EXERCISE DESCRIPTION: Copy out the following lines word for word, everything from the line containing "Click the red Kein Signal erkannt message" down to the line containing "click(x=80, y=217)".

(Items for locating visible targets)
========================================================================

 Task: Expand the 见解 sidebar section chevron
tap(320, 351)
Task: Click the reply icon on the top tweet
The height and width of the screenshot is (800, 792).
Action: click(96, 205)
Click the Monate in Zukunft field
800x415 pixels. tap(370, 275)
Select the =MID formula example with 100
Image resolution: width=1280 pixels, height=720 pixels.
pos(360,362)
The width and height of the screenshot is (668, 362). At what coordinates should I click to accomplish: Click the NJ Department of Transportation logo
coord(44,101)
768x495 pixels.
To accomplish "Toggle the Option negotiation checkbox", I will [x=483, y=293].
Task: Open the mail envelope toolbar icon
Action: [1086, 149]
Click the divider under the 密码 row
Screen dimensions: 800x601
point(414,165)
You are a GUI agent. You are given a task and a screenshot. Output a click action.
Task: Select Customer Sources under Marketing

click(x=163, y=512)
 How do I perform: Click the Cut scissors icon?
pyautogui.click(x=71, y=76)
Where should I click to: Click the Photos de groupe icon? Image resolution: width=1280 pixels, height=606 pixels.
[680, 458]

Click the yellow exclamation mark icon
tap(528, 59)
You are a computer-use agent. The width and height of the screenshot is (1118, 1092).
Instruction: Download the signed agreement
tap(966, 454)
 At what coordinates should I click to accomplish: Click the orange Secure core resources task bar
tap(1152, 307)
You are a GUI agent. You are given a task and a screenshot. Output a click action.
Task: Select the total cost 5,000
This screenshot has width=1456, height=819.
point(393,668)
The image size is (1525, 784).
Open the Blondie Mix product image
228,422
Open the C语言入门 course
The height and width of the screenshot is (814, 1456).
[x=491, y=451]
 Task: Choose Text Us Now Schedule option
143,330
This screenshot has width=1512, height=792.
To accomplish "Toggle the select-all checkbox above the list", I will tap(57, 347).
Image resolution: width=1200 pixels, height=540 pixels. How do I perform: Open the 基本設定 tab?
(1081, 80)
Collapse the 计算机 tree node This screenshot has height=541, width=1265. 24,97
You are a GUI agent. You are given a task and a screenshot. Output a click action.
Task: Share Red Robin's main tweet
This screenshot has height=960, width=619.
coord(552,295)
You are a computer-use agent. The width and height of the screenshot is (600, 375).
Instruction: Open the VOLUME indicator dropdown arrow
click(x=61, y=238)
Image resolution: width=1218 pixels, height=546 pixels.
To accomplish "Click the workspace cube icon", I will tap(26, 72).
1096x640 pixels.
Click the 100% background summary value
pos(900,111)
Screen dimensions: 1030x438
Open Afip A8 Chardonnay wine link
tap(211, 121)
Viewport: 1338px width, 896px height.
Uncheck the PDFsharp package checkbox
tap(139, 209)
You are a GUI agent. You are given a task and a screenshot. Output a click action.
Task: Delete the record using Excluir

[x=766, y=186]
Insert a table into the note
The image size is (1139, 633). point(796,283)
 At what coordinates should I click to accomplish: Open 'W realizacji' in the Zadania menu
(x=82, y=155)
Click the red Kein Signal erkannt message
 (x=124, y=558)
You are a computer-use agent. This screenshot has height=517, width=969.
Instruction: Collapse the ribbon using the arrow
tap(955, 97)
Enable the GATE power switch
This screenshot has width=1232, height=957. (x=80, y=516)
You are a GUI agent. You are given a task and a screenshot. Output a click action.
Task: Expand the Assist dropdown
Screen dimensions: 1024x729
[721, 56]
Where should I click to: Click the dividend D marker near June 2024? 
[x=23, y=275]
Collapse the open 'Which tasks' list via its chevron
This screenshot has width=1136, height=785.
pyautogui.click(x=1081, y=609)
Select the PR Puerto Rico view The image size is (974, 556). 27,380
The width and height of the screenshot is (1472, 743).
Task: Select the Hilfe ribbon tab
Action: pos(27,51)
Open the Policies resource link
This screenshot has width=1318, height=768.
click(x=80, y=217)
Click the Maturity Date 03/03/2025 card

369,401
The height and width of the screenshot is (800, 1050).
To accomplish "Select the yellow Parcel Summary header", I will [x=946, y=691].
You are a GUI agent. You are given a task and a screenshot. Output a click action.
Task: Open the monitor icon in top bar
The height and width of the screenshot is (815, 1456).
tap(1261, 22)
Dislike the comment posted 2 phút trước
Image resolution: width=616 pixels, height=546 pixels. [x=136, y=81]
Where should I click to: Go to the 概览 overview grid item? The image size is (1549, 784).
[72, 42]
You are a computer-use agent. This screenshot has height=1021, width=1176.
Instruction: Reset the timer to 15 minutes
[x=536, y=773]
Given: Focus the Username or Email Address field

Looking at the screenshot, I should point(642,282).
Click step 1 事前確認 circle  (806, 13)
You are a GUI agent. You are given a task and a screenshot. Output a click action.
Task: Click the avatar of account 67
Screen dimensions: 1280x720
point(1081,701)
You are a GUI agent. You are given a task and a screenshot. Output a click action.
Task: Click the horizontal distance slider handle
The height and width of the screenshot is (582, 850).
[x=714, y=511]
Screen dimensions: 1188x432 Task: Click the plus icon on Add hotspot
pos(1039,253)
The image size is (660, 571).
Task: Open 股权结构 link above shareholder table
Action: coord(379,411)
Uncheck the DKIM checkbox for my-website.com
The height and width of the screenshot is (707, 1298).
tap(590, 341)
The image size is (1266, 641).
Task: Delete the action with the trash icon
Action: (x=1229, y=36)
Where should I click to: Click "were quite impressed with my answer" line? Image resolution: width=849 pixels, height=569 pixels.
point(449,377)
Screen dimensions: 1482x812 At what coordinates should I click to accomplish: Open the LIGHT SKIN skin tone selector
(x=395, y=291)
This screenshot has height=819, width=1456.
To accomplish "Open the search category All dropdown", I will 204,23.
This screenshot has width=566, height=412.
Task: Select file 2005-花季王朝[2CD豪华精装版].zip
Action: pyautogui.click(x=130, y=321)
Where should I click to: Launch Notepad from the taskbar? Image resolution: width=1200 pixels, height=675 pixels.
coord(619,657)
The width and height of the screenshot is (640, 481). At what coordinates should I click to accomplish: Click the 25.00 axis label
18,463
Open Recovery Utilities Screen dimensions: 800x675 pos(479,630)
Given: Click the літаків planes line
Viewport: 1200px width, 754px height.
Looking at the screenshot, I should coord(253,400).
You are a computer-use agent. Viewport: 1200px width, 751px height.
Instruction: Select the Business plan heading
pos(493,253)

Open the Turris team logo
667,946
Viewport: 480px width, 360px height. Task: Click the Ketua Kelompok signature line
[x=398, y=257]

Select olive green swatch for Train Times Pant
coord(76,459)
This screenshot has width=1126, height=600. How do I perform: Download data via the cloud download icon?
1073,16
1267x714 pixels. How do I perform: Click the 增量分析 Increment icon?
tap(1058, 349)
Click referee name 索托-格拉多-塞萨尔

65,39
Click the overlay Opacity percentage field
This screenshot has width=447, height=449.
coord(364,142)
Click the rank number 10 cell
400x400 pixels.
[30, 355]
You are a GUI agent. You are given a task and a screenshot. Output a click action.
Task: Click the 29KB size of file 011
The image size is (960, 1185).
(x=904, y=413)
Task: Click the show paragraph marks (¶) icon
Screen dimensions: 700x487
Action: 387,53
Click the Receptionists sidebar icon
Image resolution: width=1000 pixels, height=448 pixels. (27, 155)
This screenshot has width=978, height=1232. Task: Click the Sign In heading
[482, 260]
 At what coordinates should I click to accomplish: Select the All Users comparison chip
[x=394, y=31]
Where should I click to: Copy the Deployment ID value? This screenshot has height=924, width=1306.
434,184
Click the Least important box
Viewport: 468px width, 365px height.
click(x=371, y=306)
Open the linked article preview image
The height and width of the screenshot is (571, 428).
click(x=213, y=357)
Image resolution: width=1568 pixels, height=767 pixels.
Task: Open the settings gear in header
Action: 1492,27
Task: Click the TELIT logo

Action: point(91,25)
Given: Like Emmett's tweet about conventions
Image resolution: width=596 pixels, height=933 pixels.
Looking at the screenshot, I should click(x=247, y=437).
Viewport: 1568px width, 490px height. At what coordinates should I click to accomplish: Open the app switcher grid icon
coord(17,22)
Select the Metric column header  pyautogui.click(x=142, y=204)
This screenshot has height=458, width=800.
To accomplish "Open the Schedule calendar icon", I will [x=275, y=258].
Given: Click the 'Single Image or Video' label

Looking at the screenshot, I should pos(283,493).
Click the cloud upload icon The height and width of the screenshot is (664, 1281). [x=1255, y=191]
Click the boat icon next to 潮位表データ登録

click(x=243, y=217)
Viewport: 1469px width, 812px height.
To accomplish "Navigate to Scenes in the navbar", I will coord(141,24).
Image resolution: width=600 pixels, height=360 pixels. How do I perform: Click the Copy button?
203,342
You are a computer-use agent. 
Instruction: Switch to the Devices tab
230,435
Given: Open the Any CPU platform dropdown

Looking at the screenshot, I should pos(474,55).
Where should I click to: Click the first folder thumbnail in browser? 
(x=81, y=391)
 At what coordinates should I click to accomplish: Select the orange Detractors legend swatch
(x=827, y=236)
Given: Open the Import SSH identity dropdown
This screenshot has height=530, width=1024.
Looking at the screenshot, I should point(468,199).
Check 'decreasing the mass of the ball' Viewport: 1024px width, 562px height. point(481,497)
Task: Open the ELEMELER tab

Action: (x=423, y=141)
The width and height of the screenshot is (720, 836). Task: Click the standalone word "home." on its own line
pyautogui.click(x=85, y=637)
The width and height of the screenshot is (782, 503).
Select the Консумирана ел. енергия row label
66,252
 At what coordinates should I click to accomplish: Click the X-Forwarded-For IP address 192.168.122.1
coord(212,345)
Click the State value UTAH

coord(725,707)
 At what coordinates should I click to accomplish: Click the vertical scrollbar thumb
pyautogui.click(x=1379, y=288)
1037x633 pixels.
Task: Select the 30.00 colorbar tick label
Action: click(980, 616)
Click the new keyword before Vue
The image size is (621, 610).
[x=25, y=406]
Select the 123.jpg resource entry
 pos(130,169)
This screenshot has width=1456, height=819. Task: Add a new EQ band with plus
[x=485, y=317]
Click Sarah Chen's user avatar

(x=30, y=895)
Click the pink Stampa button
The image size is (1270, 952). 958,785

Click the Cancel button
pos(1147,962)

========================================================================

SOLUTION TO THIS EXERCISE:
Click the red Kein Signal erkannt message
 (x=124, y=558)
You are a computer-use agent. This screenshot has height=517, width=969.
Instruction: Collapse the ribbon using the arrow
tap(955, 97)
Enable the GATE power switch
This screenshot has width=1232, height=957. (x=80, y=516)
You are a GUI agent. You are given a task and a screenshot. Output a click action.
Task: Expand the Assist dropdown
Screen dimensions: 1024x729
[721, 56]
Where should I click to: Click the dividend D marker near June 2024? 
[x=23, y=275]
Collapse the open 'Which tasks' list via its chevron
This screenshot has width=1136, height=785.
pyautogui.click(x=1081, y=609)
Select the PR Puerto Rico view The image size is (974, 556). 27,380
The width and height of the screenshot is (1472, 743).
Task: Select the Hilfe ribbon tab
Action: pos(27,51)
Open the Policies resource link
This screenshot has width=1318, height=768.
click(x=80, y=217)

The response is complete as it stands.